§ Exercise objective: Filter the listing below, copying every line in which the word "click" appears.

§ Supplied material:
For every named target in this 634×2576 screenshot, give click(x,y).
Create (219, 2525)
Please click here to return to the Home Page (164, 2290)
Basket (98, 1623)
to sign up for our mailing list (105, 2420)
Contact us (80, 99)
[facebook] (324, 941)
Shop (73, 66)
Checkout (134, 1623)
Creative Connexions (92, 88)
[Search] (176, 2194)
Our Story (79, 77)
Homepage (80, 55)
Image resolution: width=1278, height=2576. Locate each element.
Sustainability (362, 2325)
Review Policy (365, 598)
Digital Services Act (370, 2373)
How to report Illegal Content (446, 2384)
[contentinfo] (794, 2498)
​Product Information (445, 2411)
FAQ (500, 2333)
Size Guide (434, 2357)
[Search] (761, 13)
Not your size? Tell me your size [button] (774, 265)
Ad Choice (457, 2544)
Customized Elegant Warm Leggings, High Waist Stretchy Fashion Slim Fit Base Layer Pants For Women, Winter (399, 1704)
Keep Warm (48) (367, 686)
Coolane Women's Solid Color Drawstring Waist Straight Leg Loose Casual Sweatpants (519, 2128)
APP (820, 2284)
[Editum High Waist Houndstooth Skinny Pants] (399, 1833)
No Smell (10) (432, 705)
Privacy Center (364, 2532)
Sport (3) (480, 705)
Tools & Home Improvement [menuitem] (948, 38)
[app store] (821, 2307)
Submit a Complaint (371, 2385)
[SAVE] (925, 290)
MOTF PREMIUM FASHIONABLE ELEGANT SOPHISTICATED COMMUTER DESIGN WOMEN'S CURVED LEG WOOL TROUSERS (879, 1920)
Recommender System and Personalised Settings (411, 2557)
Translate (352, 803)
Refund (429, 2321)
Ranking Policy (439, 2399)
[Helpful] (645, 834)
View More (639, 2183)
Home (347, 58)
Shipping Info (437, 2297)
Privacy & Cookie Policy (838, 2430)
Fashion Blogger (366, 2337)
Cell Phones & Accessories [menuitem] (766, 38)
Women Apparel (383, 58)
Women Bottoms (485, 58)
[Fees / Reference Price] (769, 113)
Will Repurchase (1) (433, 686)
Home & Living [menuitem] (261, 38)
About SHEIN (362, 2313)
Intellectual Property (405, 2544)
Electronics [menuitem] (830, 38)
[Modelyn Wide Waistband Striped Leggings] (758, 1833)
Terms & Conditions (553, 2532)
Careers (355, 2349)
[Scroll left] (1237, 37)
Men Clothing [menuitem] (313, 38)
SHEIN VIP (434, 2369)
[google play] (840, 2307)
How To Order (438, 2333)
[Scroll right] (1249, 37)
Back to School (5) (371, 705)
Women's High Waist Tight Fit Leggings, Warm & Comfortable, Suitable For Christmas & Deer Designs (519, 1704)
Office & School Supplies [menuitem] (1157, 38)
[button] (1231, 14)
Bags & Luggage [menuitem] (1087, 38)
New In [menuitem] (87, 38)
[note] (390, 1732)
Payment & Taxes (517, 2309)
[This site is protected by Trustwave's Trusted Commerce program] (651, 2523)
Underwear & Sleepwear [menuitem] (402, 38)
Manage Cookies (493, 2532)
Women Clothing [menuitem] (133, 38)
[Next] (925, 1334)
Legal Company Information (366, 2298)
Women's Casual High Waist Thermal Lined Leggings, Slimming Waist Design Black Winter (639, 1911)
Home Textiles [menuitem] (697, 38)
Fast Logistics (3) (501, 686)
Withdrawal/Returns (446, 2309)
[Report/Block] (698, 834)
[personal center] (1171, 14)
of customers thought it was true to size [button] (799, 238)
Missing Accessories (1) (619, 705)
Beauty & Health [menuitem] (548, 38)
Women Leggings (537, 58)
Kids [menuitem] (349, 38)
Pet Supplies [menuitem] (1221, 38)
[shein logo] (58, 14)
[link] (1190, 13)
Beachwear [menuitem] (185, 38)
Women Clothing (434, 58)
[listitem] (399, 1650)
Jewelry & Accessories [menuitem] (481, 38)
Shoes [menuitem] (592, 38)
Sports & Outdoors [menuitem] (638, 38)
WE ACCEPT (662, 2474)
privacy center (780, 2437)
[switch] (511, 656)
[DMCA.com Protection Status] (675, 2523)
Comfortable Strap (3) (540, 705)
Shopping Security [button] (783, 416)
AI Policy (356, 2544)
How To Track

§ Exercise solution:
For every named target in this 634×2576 screenshot, give click(x,y).
Please click here to return to the Home Page (164, 2290)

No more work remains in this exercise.